- [SOURCE MATERIAL]:
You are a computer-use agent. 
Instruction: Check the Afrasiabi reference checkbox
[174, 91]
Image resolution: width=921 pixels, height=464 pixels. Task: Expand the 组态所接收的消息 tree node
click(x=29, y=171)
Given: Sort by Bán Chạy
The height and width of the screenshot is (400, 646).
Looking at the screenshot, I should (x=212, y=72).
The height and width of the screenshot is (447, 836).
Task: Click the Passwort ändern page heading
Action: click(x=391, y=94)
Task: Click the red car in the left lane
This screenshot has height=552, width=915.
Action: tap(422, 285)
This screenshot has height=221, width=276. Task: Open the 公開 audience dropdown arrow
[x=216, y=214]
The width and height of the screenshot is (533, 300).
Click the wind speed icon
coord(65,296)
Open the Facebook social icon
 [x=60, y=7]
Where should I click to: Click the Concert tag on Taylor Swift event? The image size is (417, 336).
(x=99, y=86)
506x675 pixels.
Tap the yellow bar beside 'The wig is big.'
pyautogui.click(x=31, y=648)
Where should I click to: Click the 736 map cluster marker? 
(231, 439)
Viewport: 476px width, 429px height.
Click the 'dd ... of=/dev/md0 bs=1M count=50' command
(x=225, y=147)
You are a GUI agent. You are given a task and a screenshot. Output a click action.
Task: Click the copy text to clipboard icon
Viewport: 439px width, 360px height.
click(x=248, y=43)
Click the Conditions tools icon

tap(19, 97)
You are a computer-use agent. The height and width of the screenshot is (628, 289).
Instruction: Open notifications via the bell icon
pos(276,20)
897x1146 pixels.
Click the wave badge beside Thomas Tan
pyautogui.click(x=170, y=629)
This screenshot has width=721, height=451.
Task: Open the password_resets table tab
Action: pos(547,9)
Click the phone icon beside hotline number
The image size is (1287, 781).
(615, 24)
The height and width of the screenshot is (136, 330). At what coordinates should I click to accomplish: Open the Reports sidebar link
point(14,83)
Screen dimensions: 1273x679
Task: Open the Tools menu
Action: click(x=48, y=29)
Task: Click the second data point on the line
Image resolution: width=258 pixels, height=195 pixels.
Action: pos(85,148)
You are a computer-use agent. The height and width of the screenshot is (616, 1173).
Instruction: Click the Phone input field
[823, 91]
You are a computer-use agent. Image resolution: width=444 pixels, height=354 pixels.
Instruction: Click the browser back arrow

- [REQUIRED WORK]:
Repeat each of the entries exactly as written.

- [ANSWER SECTION]:
You are a computer-use agent. 
Instruction: Check the Afrasiabi reference checkbox
[174, 91]
Image resolution: width=921 pixels, height=464 pixels. Task: Expand the 组态所接收的消息 tree node
click(x=29, y=171)
Given: Sort by Bán Chạy
The height and width of the screenshot is (400, 646).
Looking at the screenshot, I should (x=212, y=72).
The height and width of the screenshot is (447, 836).
Task: Click the Passwort ändern page heading
Action: click(x=391, y=94)
Task: Click the red car in the left lane
This screenshot has height=552, width=915.
Action: tap(422, 285)
This screenshot has height=221, width=276. Task: Open the 公開 audience dropdown arrow
[x=216, y=214]
The width and height of the screenshot is (533, 300).
Click the wind speed icon
coord(65,296)
Open the Facebook social icon
 [x=60, y=7]
Where should I click to: Click the Concert tag on Taylor Swift event? The image size is (417, 336).
(x=99, y=86)
506x675 pixels.
Tap the yellow bar beside 'The wig is big.'
pyautogui.click(x=31, y=648)
Where should I click to: Click the 736 map cluster marker? 
(231, 439)
Viewport: 476px width, 429px height.
Click the 'dd ... of=/dev/md0 bs=1M count=50' command
(x=225, y=147)
You are a GUI agent. You are given a task and a screenshot. Output a click action.
Task: Click the copy text to clipboard icon
Viewport: 439px width, 360px height.
click(x=248, y=43)
Click the Conditions tools icon

tap(19, 97)
You are a computer-use agent. The height and width of the screenshot is (628, 289).
Instruction: Open notifications via the bell icon
pos(276,20)
897x1146 pixels.
Click the wave badge beside Thomas Tan
pyautogui.click(x=170, y=629)
This screenshot has width=721, height=451.
Task: Open the password_resets table tab
Action: pos(547,9)
Click the phone icon beside hotline number
The image size is (1287, 781).
(615, 24)
The height and width of the screenshot is (136, 330). At what coordinates should I click to accomplish: Open the Reports sidebar link
point(14,83)
Screen dimensions: 1273x679
Task: Open the Tools menu
Action: click(x=48, y=29)
Task: Click the second data point on the line
Image resolution: width=258 pixels, height=195 pixels.
Action: pos(85,148)
You are a computer-use agent. The height and width of the screenshot is (616, 1173).
Instruction: Click the Phone input field
[823, 91]
You are a computer-use agent. Image resolution: width=444 pixels, height=354 pixels.
Instruction: Click the browser back arrow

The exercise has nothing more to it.